If Iraqis get back to work, the sectarian strife would lessen, Chiarelli said. Polls in Baghdad show that if the Iraqi government could improve job satisfaction there by a small amount, "it would have really, really a major impact on the sectarian violence we're seeing," he said.
It's not like there isn't work to be had. The United Nations estimates it will take $60 billion to rehabilitate an Iraqi infrastructure decimated by 30 years of misrule under Saddam Hussein.
The commander said Marines in Anbar province -- right now one of the deadliest places in the country -- have been working not only to stop the violence with military force, but also to look to a more productive future. "We concentrate on the fight that's going on in al Anbar, but there are lots of fantastic things going on that (Marine Maj. Gen.) Rick Zilmer and his guys have brought on board that have given people out in al Anbar a feeling that their life is getting better and could get a lot better," Chiarelli said.
"It is in those economic lines of operation and what (the Marines have) done in putting people back to work, what they've done to start to provide basic services to people who haven't had them for so long that has had a tremendous impact out there," he continued.
But there is a military line that must work also.

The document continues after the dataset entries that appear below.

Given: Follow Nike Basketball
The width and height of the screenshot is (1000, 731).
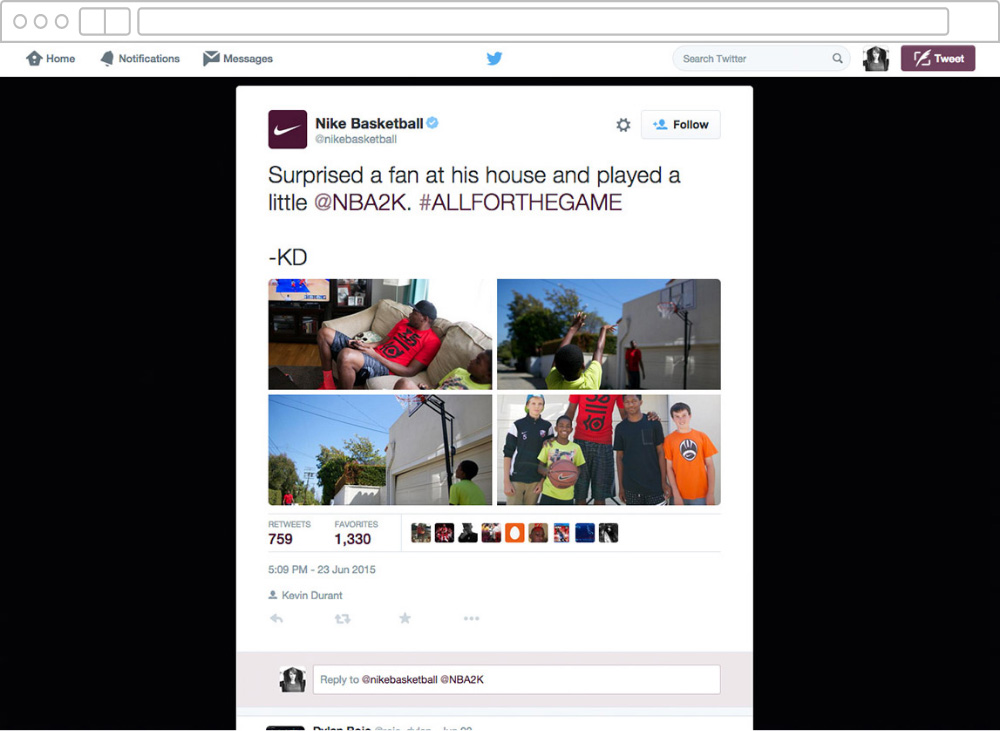Looking at the screenshot, I should pos(680,124).
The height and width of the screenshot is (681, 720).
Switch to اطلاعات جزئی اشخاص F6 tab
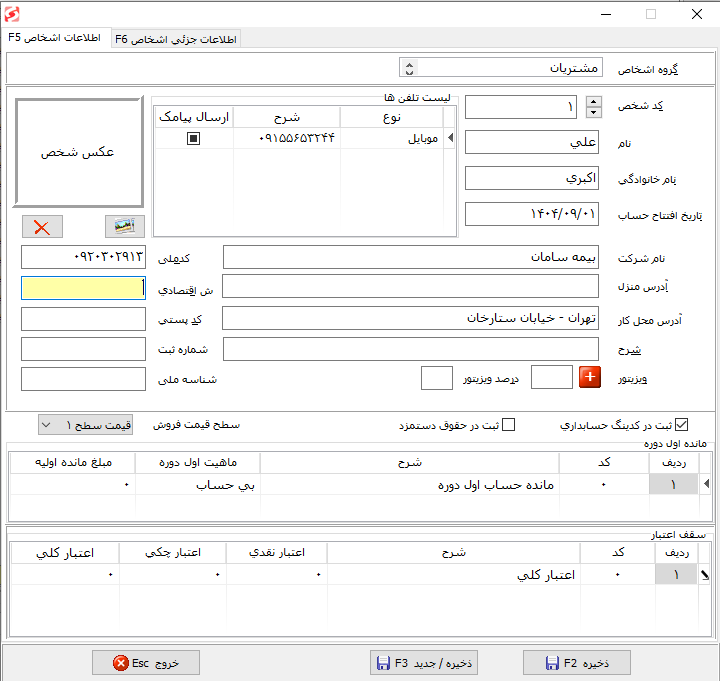pos(176,39)
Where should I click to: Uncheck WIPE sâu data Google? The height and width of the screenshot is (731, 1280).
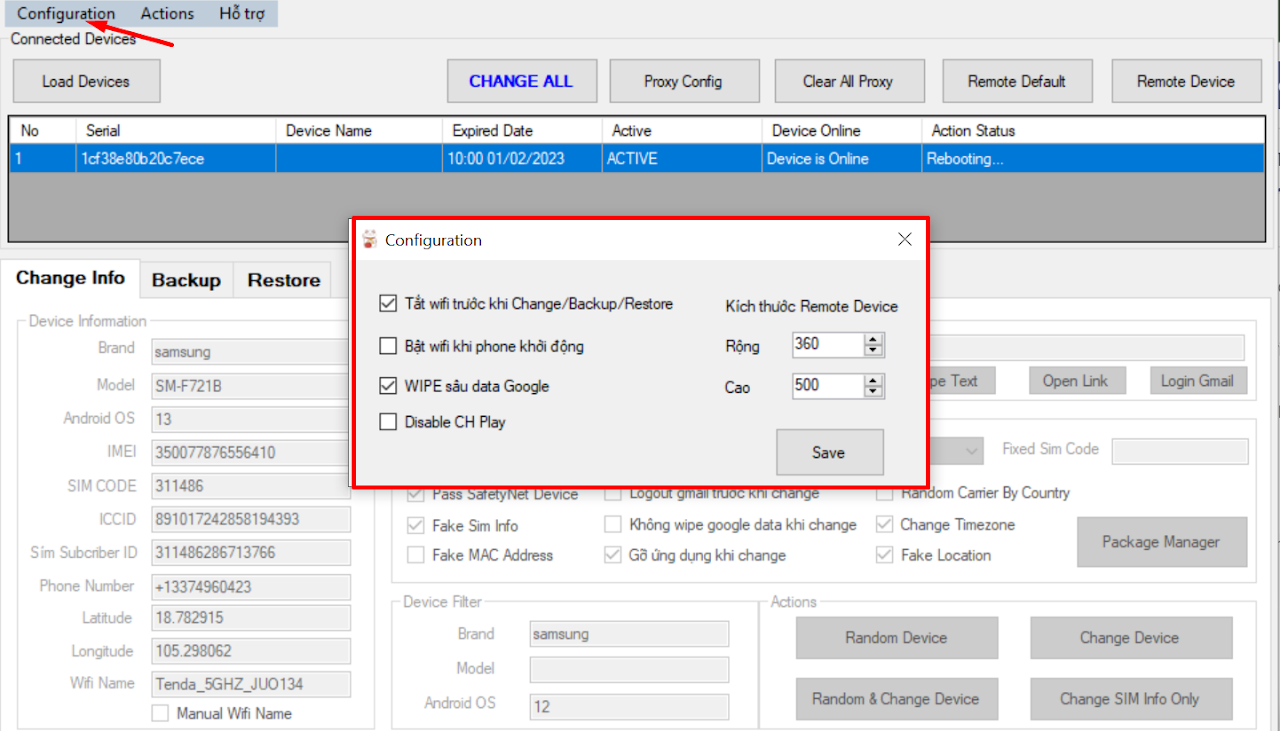click(388, 386)
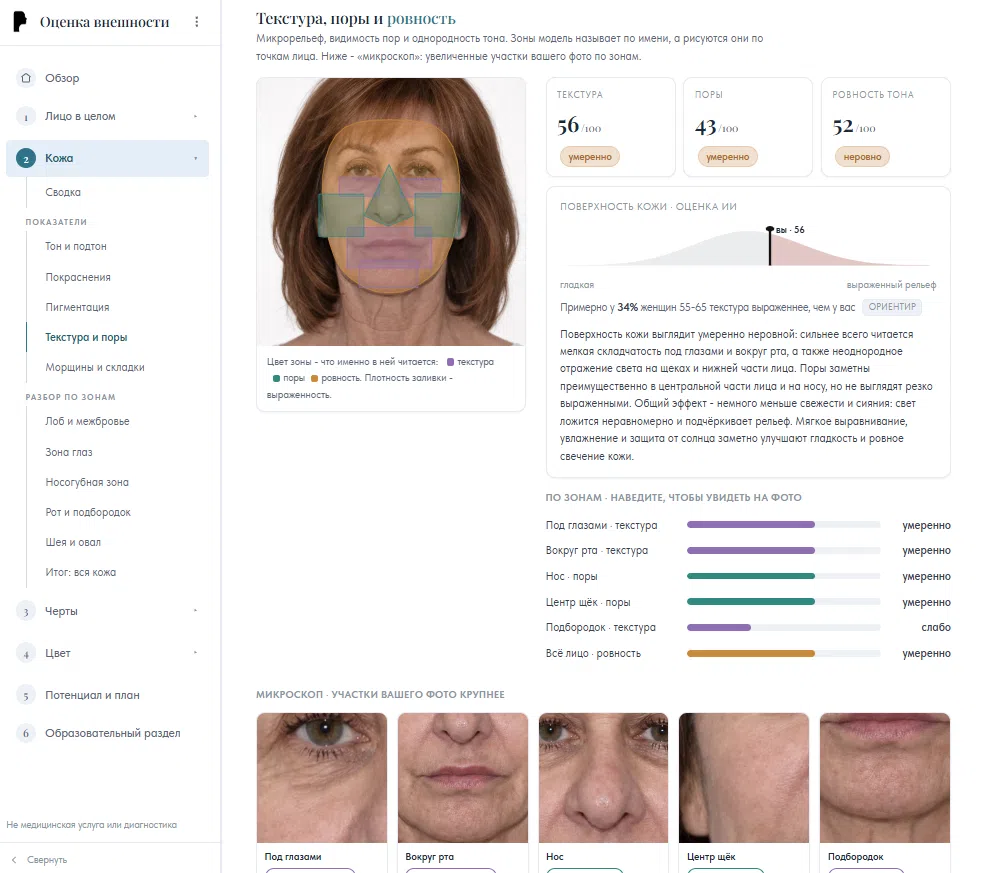
Task: Expand the Лицо в целом section arrow
Action: tap(195, 116)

Chiarelli, who commanded the 1st Cavalry Division in Baghdad in 2004, said he was impressed with progress the Iraqi army had made when he went back to Iraq in December 2005. "The Iraqi army is continuing to improve and get better every day," he said.

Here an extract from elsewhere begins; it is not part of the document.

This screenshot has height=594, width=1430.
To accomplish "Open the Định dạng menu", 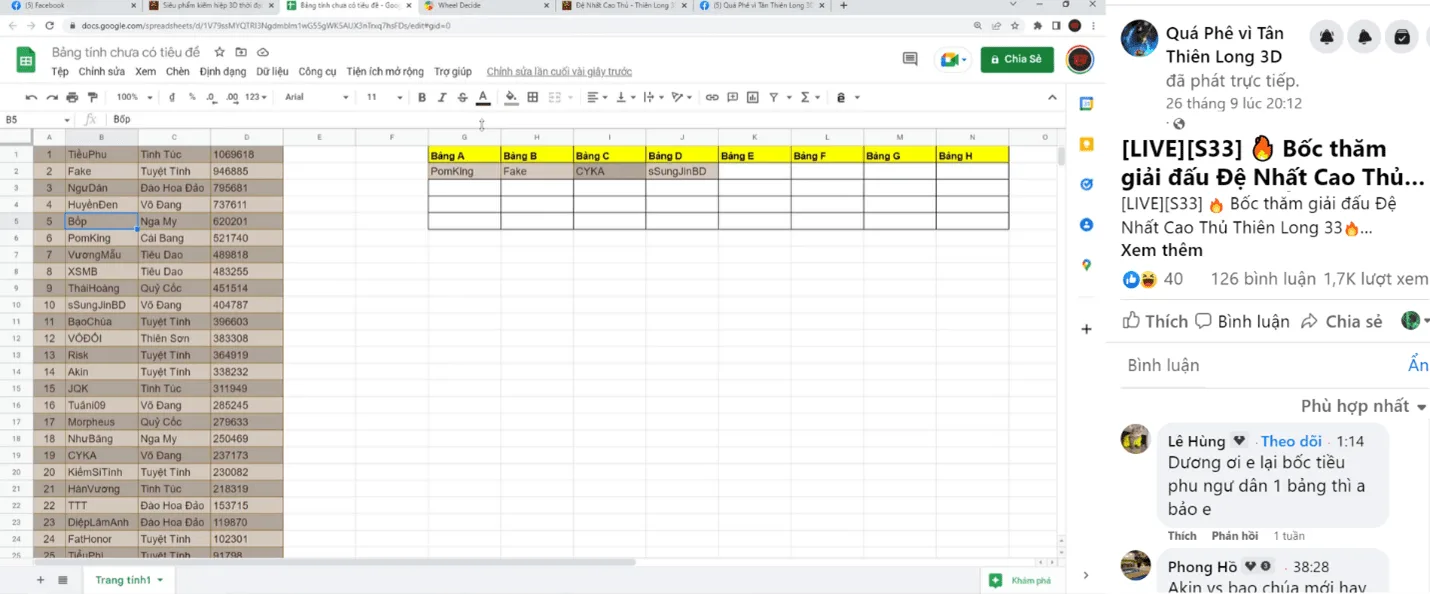I will (x=222, y=72).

"From where I sit, in military operations ... we have not lost the battle nor will we lose the battle," he said. "We have certain strategic goals that (Army Gen. George W. Casey, Jr., Multinational Force Iraq commander) has laid out, and I think he'd be the first to tell you that we are making progress on those strategic goals. But none of us would make the claim that it's going as fast as we want it to go. It just isn't. It's a very, very difficult problem set. It's so complicated.
"My ability to move the Iraqi army along is dependent upon ... General Casey's ... and the (Iraqi) government's ability to become a functioning government that can provide for its military."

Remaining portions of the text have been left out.